Post#173 » by kodo » Tue Aug 26, 2025 9:02 pm

sco wrote:Some great points here!

IMO, I don't think either Giddey or the Bulls should be deemed to being unreasonable at this point because the two sides haven't reached a deal. If both sides have different views on his value, it's a good and fair thing to just wait to see if some team comes out of the woodwork with an offer. I think it is accommodating of the Bulls to let that happen without seemingly any pressure from their side. The absolute right thing for Giddey's agent to do is to make sure that he's checked with every other possible team to jump in with an offer...it's possible that some team is giving him a bit of a nibble (i.e. "hold on let me see if I can do something to clear some cap space and get back to you"). I think nothing really needs to happen until training camp starts...at that point, there is some pressure on the Bulls to have Giddey there. But honestly, I'm not sure Giddey really needs camp to learn the system or his teammates, so one could argue that nothing really needs to happen until the regular season starts.

I'll go further (arguably too far), if Vuc is still our starting Center, it doesn't really matter when Giddey shows up, we're not going to be any better and we're not going to learn much about our roster.


Agreed this seems pretty amicable even though there's no movement.
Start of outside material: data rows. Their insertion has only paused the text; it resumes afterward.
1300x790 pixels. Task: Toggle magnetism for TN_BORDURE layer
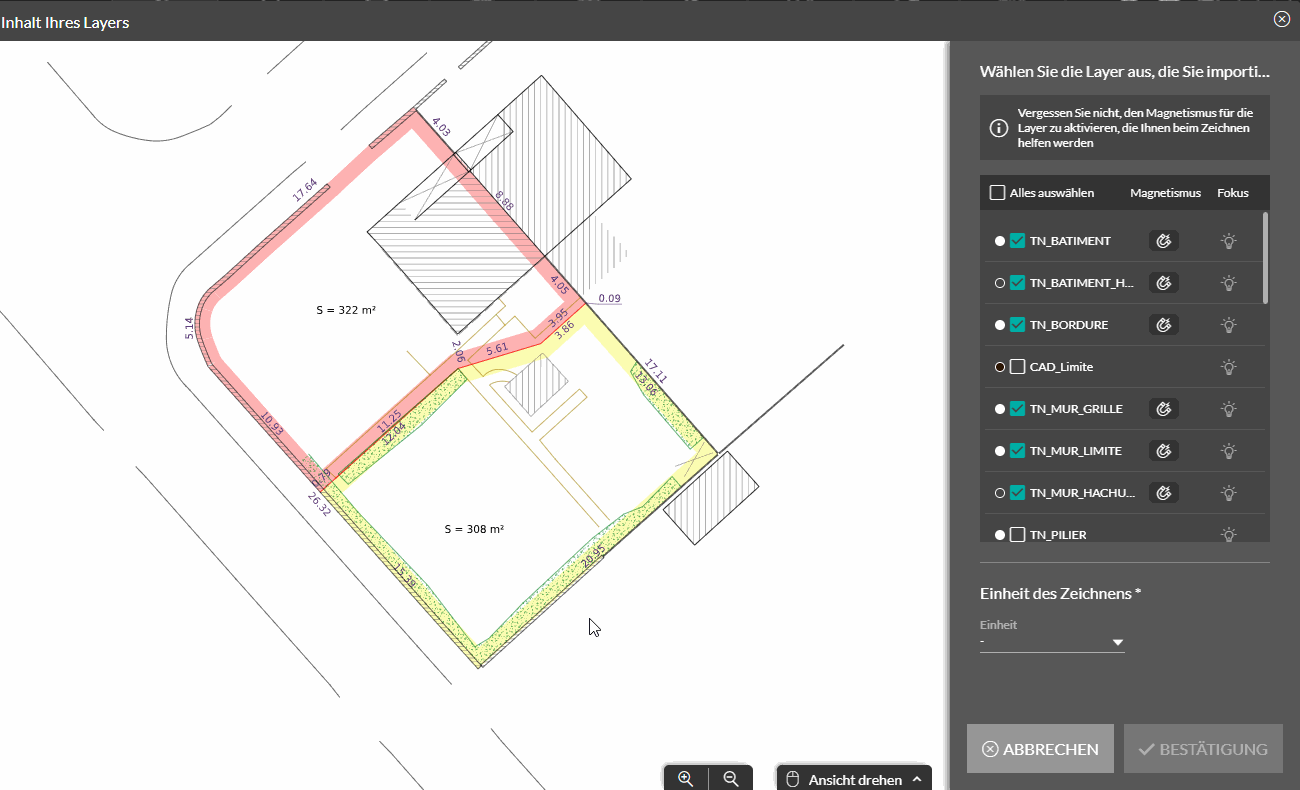[x=1164, y=325]
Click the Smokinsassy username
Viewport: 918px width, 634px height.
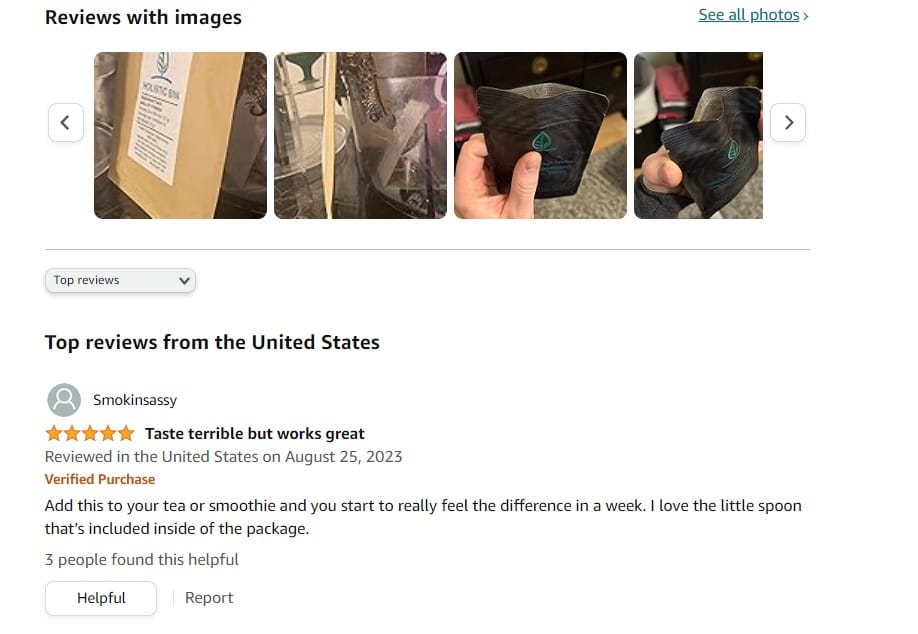135,400
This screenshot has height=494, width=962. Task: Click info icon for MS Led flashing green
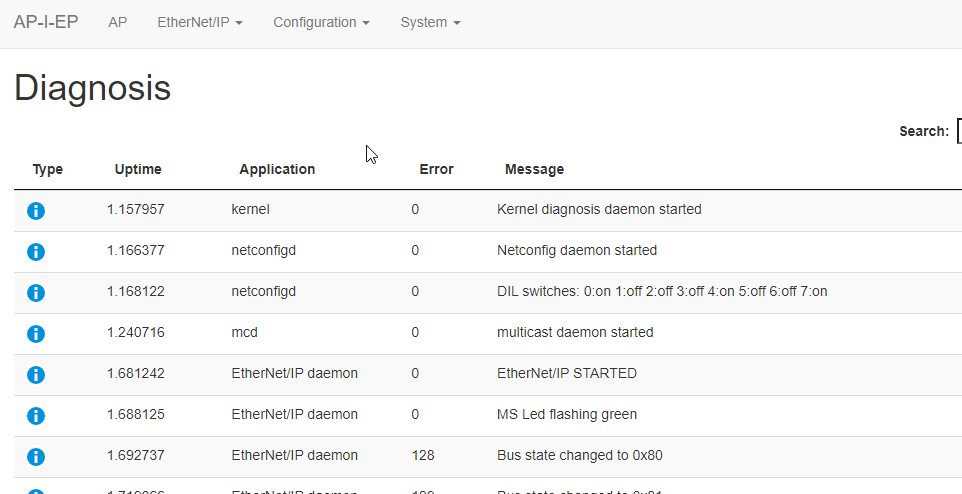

Giddey's camp starting point was $30M per, Bulls were $20M, pretty normal. They didn't compromise at $25M, so Giddey's camp has to weigh $20M vs QO, and his agent should. A lot of times the player really leave it mostly to the agency, esp. a 22 year old like Giddey.

First 3 years Bulls offer: $20M over 3 years = $60M
If Giddey gets $25M AAV next FA, it's $11M + $25M + $25M = $61M
If Giddey gets $30M AAV next FA, it's $11M + $30M + $30M = $71M
If Giddey plays like he did post ASG, he's in the Scottie Barnes range: $11M + 38M + 41M = $90M

I still point out that Toronto paid NOP a TOR 1st round pick (only top 4 protections) + 2nd rounder for the opportunity to pay Brandon Ingram $40M, who is a considerably worse player than Giddey's ceiling.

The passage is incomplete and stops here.